Jack and Kay [1] have inherited a circular field, with North Gate (N) at the northernmost point and East Gate (E), South Gate (S) and West Gate (W) at the appropriate points.

Jack’s share of the field is one hectare in area. For each point P in his share, three of the angles NPE, EPS, SPW and WPN are acute.

For each point in Katy’s [1] share, however, fewer than three of those angles are acute.

How far is it between North Gate and East Gate?
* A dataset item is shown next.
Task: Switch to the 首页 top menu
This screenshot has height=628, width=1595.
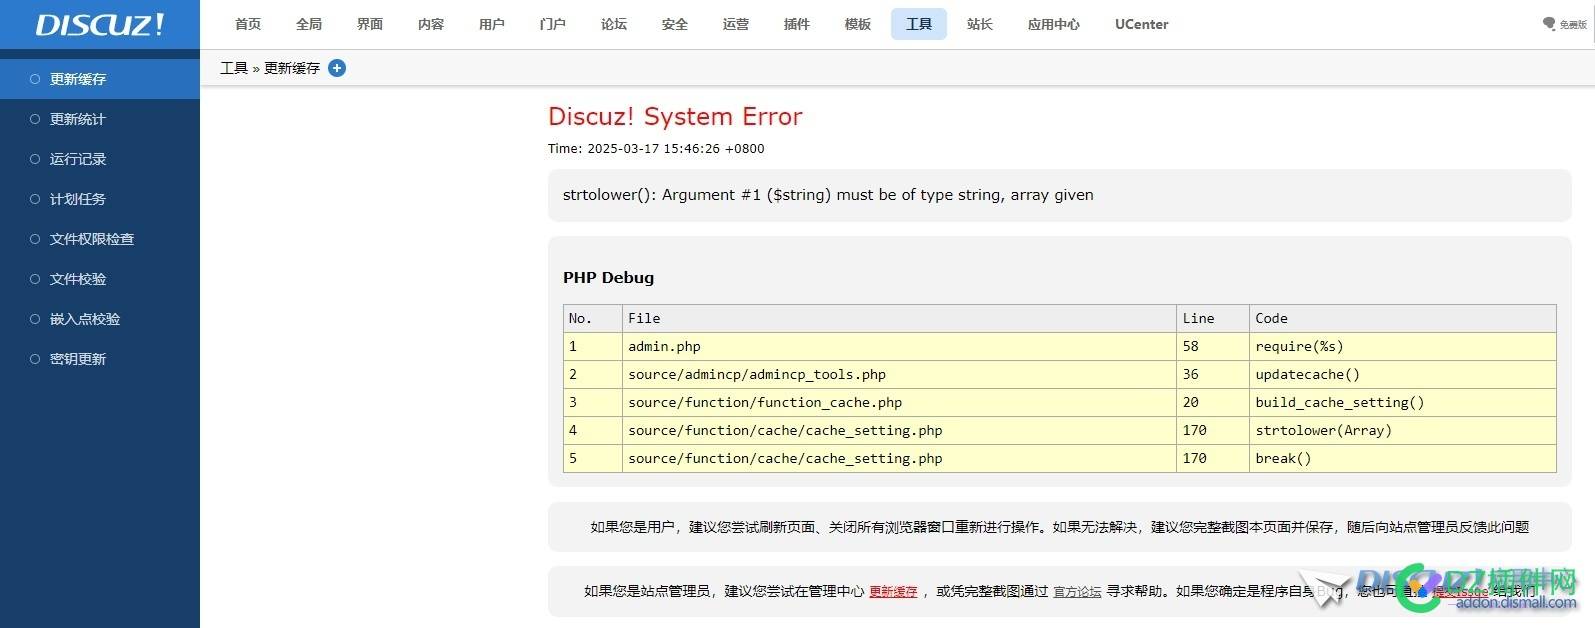Action: [x=248, y=24]
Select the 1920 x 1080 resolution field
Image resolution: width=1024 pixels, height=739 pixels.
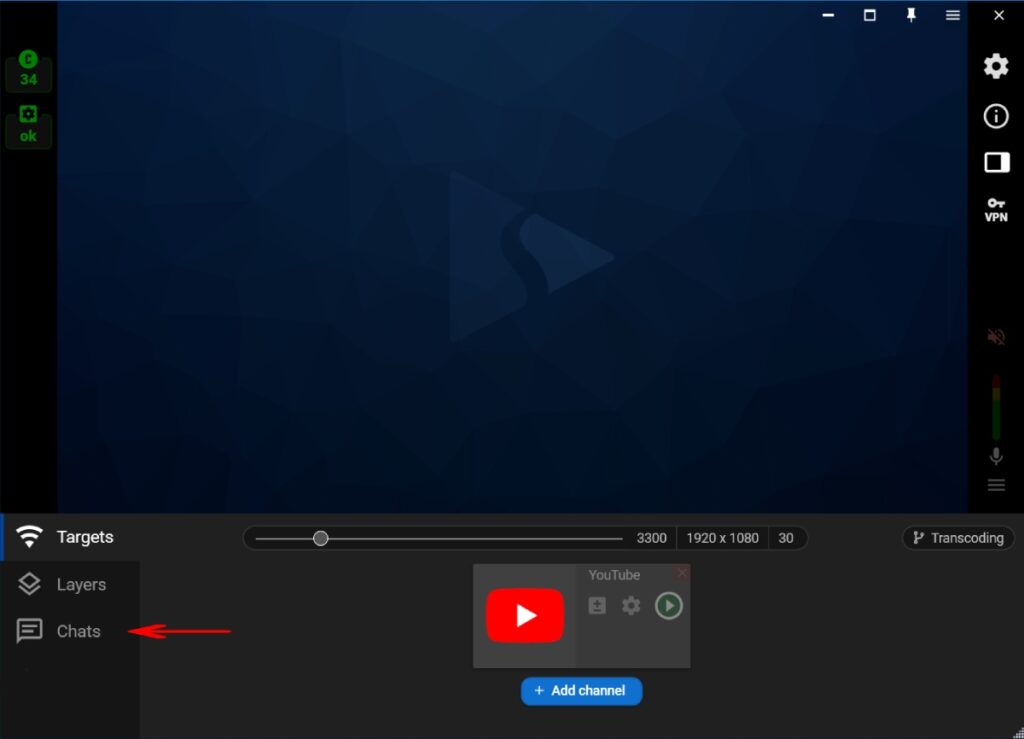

[1] There is a Sunday Times typographic error here – the intended name is is not known.

One Comment Leave one →
We can calculate this area as the area of the field ($$\pi r^2$$) minus eight times the area of the orange coloured segment. And the orange area is one quarter of a circle of radius $$r/\sqrt{2}$$ minus the area of a triangle of the width and height equal to $$r/\sqrt{2}$$. So the green area is:
$\pi r^2 – 8(\pi r^2/8 – r^2/4) = 2r^2$
Hence $$2r^2 = 10000$$ square metres, which gives $$r$$ as $$100/\sqrt{2}$$ metres. Hence the distance between the north and east gates ($$\sqrt{2}r$$) is 100 metres.